Me cruzo con ella o la veo pasar desde alguna de mis ventanas,
debe vivir cerca de casa, en zona de paso para sus paseos diarios con Cavalier.
Se trata de una muchacha joven,
lleva rostro correcto y elegante, inexpresivo a lo mejor,
me parece más rostro que cara,
no se fija en quienes se cruzan con ella,
parece ensimismada paseando con su perro y…con su intimidad, en donde lo más enorme se me aparece el componente preposicional de “con”: tantos años de historia, seguramente desde el principio de los días de Cavalier. Le he llamado así porque es el nombre del perro que vive jovial y creativo en las páginas del Malte Laurids Brigge, como Argos vive en las páginas de La Odisea.
Cavalier es del tamaño más común, ni grandote ni perrito, pelo blanco tirando a gris, nada acicalado y muy flaco;
camina arrastrando sus atrofias musculares y su vejez,
sobre todo en sus patas traseras que no puede con ellas;
muy pendiente de los olores del suelo, que parece que es lo único que le entretiene y le pauta las pausas.
+ + + +
CON LA INFORMACIÓN:
• a. Resume el fragmento en dos oraciones.
• b. Indica si cada afirmación concuerda con el fragmento y respalda cada respuesta (sí o no) con las palabras exactas que lo deciden: (i) La muchacha se fija en las personas que se cruzan con ella. (ii) El nombre Cavalier procede del perro que aparece en las páginas del Malte Laurids Brigge. (iii) El perro tiene el pelo negro y bien cuidado.
• c. Copia del fragmento el tramo comprendido entre "Me cruzo con" y "de La Odisea.", ambos incluidos.
+ + + +
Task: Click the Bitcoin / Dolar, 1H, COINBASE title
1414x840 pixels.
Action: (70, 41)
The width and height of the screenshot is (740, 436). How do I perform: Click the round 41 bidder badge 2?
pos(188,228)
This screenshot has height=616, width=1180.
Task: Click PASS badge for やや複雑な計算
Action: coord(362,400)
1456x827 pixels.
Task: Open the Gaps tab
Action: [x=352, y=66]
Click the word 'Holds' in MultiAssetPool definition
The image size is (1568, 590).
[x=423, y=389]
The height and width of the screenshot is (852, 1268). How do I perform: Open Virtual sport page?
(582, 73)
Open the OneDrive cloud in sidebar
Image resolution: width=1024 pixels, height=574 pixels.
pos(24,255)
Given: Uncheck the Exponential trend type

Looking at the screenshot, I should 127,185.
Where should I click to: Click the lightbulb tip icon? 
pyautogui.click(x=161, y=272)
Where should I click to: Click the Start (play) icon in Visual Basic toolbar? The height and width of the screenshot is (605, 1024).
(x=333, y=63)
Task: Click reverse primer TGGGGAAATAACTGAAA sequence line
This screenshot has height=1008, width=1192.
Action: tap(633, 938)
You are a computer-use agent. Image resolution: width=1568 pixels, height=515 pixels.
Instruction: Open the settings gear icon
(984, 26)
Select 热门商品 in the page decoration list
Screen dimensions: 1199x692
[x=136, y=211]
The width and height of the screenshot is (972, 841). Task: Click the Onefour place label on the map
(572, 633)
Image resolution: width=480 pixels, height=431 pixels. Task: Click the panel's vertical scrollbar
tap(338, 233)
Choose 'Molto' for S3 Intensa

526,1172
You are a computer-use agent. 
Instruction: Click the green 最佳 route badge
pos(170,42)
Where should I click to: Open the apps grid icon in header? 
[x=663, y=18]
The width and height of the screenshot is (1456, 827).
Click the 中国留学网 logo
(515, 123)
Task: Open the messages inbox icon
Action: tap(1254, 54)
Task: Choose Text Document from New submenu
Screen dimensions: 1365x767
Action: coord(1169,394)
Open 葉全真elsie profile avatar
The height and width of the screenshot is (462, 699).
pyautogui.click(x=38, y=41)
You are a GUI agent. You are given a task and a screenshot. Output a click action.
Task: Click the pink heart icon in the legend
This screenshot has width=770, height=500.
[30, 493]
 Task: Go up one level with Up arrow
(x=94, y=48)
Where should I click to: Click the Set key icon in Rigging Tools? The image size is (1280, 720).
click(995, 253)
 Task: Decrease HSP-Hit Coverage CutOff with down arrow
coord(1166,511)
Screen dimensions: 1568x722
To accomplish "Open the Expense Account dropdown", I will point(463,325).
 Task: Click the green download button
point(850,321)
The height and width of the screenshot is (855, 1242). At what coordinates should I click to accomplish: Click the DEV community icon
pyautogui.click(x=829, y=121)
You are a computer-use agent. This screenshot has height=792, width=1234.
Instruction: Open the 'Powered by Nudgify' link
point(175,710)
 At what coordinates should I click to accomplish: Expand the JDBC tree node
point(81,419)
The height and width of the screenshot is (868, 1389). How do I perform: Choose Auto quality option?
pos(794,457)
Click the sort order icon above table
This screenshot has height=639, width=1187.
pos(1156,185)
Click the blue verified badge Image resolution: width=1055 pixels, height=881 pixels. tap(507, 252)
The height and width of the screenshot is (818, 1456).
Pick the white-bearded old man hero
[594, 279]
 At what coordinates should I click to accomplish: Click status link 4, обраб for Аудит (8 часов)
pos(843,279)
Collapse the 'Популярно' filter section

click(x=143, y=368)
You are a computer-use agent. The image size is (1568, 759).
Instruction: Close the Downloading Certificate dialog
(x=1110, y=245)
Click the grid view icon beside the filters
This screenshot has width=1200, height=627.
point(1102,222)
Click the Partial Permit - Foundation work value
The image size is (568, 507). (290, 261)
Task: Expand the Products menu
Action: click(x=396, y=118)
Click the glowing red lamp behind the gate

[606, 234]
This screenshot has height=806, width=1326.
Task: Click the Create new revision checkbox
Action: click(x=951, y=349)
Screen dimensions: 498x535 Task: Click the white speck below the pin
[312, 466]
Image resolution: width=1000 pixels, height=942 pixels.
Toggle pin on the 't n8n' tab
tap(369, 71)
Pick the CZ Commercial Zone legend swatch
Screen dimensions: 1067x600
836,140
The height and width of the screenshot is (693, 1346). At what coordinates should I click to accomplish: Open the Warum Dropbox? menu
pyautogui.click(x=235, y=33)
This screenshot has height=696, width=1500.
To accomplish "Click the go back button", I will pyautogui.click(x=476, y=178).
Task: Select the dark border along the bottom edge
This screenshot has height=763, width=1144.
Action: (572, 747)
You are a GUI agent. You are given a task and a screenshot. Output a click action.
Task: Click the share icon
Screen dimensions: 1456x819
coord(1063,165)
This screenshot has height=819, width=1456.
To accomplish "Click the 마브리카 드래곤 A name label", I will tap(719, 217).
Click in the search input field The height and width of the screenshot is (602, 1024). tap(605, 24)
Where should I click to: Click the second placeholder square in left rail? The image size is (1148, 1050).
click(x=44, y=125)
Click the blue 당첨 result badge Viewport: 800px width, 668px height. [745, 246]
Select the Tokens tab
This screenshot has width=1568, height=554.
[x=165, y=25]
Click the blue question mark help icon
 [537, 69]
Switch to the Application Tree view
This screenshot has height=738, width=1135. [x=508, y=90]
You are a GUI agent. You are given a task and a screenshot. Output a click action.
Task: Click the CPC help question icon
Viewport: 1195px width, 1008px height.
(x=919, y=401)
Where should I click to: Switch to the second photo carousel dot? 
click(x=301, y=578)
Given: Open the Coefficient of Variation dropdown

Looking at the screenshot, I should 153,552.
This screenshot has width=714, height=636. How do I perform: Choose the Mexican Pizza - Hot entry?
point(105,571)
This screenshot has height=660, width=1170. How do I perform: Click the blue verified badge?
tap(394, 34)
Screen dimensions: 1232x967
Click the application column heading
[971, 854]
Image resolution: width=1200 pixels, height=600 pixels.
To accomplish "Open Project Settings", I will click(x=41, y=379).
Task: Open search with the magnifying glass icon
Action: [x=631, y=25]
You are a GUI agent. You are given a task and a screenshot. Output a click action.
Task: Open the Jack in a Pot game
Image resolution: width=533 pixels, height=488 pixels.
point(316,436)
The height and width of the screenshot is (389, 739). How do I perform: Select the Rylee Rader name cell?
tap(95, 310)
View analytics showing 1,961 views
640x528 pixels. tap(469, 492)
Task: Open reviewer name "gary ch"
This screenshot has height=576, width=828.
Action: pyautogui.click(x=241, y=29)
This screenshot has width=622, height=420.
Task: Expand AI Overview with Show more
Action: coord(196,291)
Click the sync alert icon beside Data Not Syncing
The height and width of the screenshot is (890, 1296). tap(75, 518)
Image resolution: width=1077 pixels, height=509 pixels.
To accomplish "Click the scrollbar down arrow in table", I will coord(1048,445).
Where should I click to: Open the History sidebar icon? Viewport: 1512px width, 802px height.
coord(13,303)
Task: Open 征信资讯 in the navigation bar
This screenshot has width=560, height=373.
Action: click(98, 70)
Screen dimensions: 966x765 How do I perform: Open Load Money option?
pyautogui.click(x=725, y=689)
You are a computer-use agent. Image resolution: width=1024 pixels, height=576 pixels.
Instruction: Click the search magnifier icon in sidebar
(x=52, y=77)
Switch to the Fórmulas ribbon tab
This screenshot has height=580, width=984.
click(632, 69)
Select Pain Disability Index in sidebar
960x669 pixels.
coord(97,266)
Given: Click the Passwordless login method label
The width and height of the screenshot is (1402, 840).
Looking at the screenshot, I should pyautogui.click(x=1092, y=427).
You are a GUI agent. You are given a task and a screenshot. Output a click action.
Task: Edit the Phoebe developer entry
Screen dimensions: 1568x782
+ + + +
RESPUESTAS ESPERADAS:
• a. Una muchacha joven, de rostro correcto y elegante, quizá inexpresivo, pasa en sus paseos diarios cerca de la casa de quien narra y va ensimismada con su perro, sin fijarse en quienes se cruzan con ella. El perro, llamado Cavalier por el perro que aparece en las páginas del Malte Laurids Brigge, es muy flaco y de pelo blanco tirando a gris, camina arrastrando sus atrofias musculares y su vejez, y solo parece entretenerse con los olores del suelo.

• b.
(i) No: "no se fija en quienes se cruzan con ella".
(ii) Sí: "es el nombre del perro que vive jovial y creativo en las páginas del Malte Laurids Brigge".
(iii) No: "pelo blanco tirando a gris, nada acicalado".

• c.
Me cruzo con ella o la veo pasar desde alguna de mis ventanas,
debe vivir cerca de casa, en zona de paso para sus paseos diarios con Cavalier.
Se trata de una muchacha joven,
lleva rostro correcto y elegante, inexpresivo a lo mejor,
me parece más rostro que cara,
no se fija en quienes se cruzan con ella,
parece ensimismada paseando con su perro y…con su intimidad, en donde lo más enorme se me aparece el componente preposicional de “con”: tantos años de historia, seguramente desde el principio de los días de Cavalier. Le he llamado así porque es el nombre del perro que vive jovial y creativo en las páginas del Malte Laurids Brigge, como Argos vive en las páginas de La Odisea.